++++ INFORMATION SHOWN
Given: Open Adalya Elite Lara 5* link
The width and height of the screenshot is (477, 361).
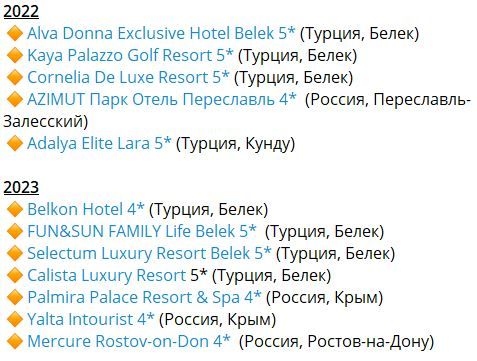Looking at the screenshot, I should click(x=99, y=143).
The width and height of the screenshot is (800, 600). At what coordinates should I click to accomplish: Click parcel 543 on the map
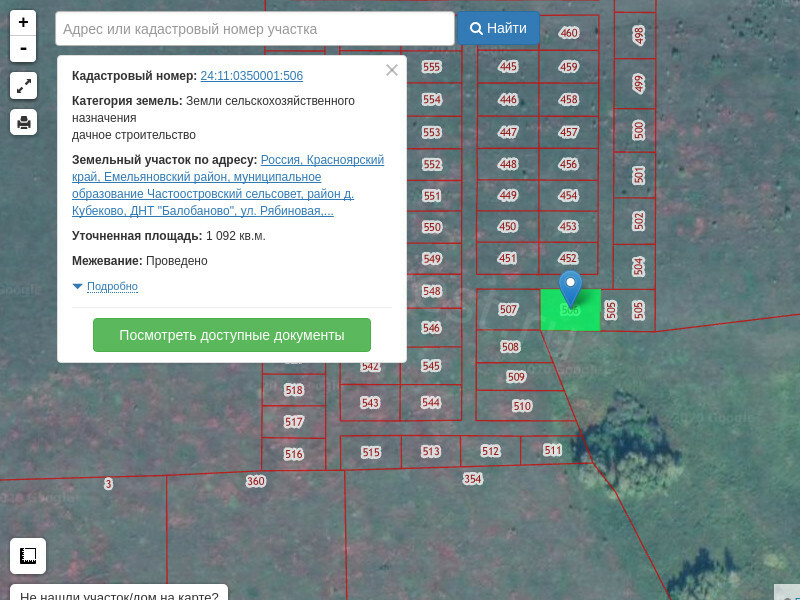pos(370,403)
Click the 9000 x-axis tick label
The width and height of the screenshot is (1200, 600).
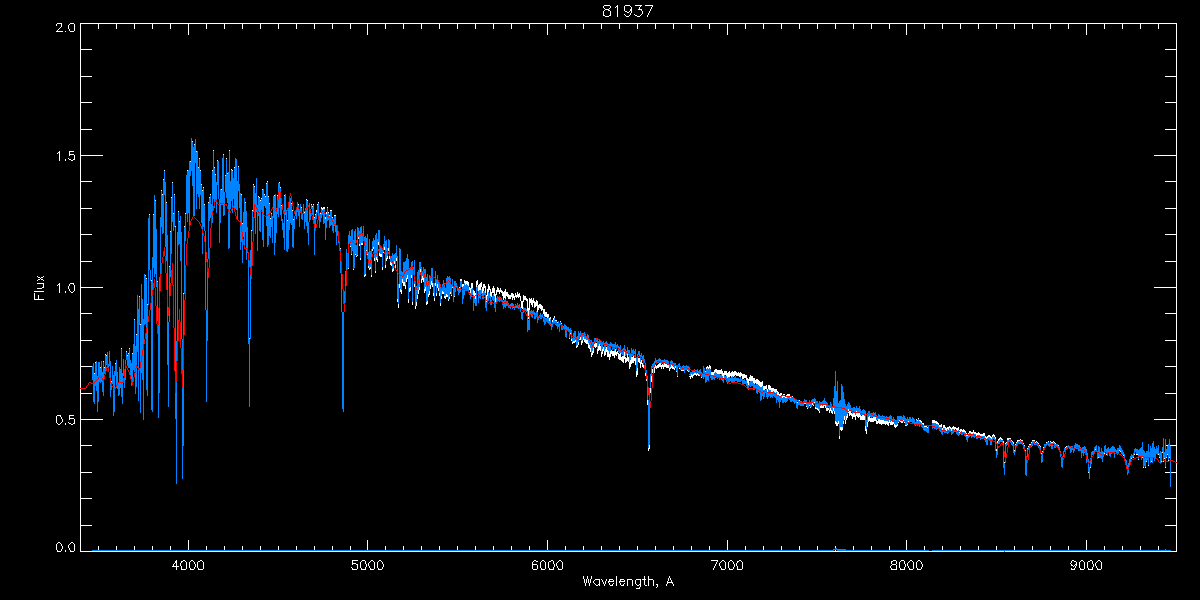pyautogui.click(x=1087, y=563)
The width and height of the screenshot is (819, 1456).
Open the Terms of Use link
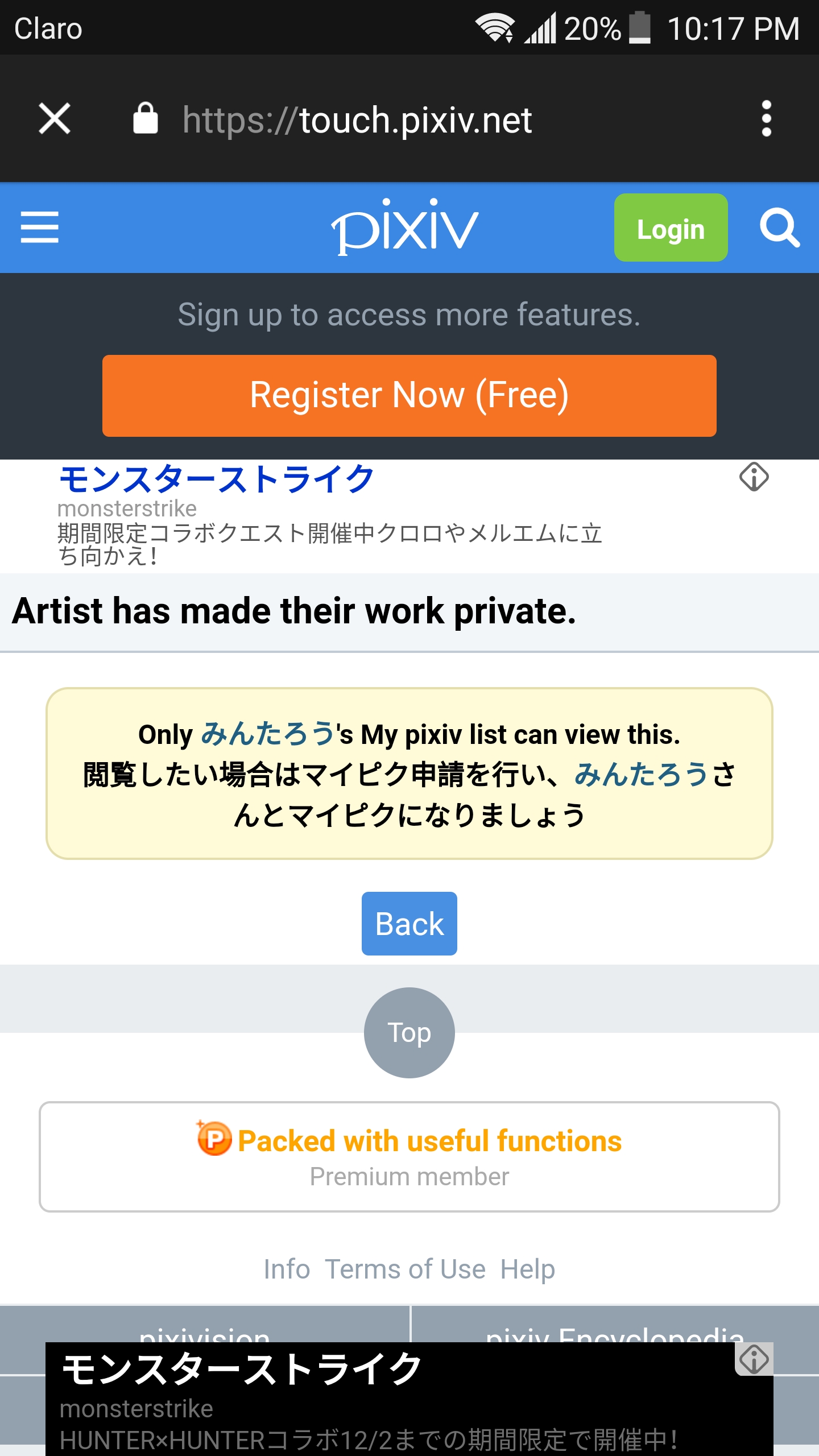405,1269
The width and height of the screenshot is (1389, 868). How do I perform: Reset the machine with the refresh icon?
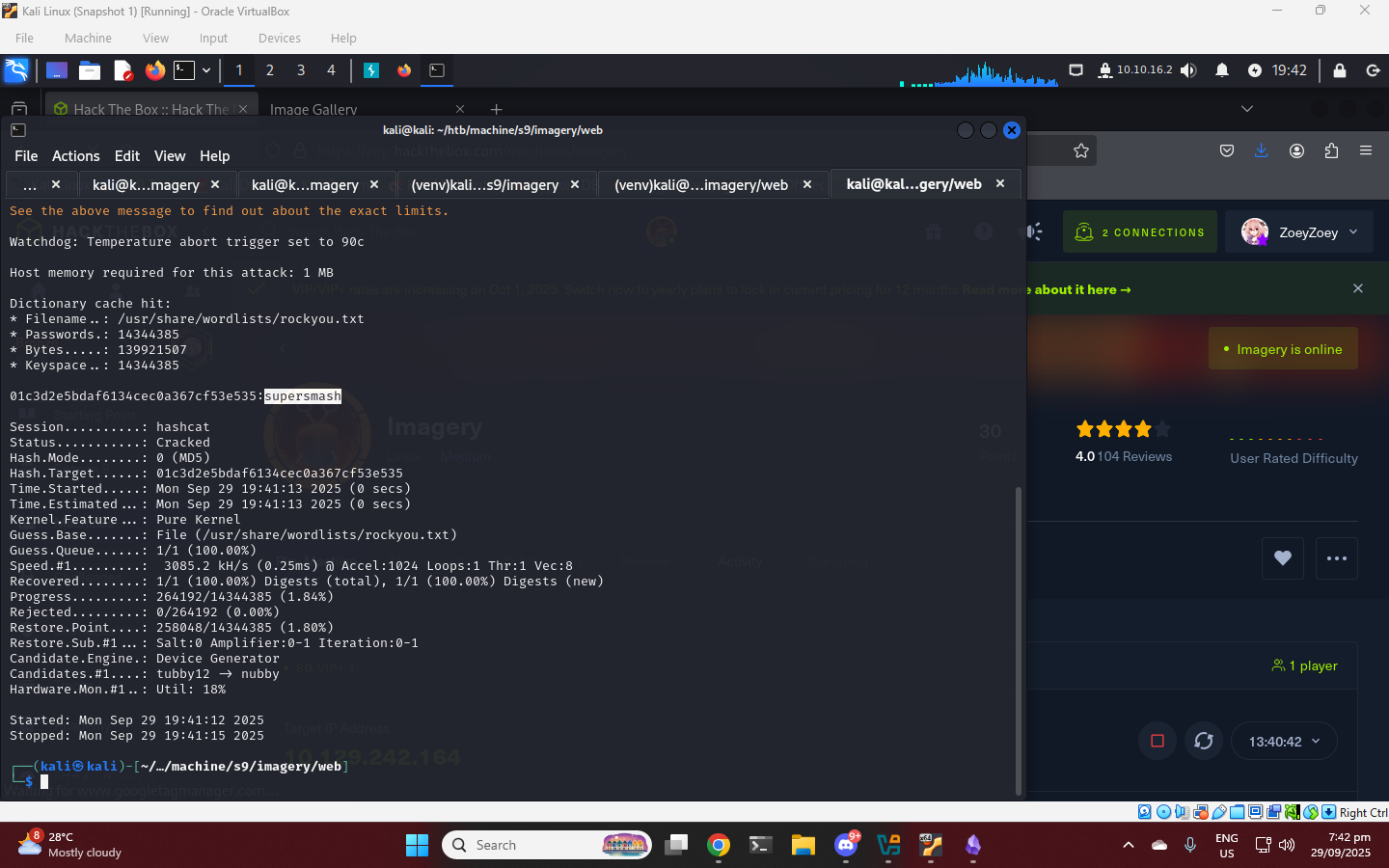[x=1203, y=741]
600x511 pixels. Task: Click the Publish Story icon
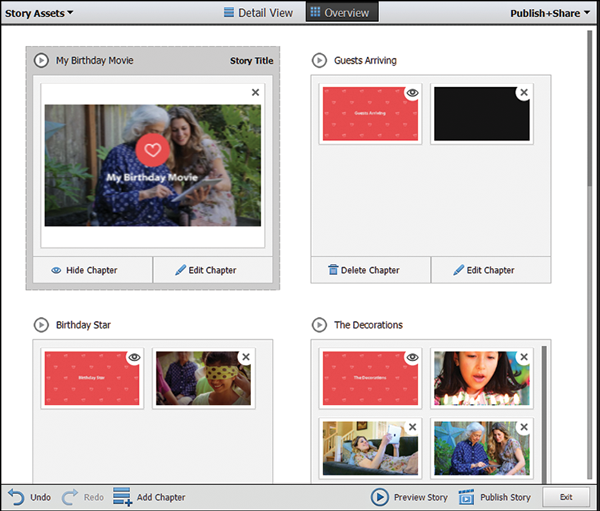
++++++++
■ TASK DIRECTIONS
The copy must begin with the line containing "The width and height of the screenshot is (1200, 600).", end with the last line of the material, match each line exactly, and hold no pictures.

■ RESPONSE BELOW
The width and height of the screenshot is (1200, 600).
pyautogui.click(x=1087, y=563)
The width and height of the screenshot is (819, 1456).
Open the Terms of Use link
405,1269
The width and height of the screenshot is (1389, 868). How do I perform: Reset the machine with the refresh icon?
[x=1203, y=741]
600x511 pixels. Task: Click the Publish Story icon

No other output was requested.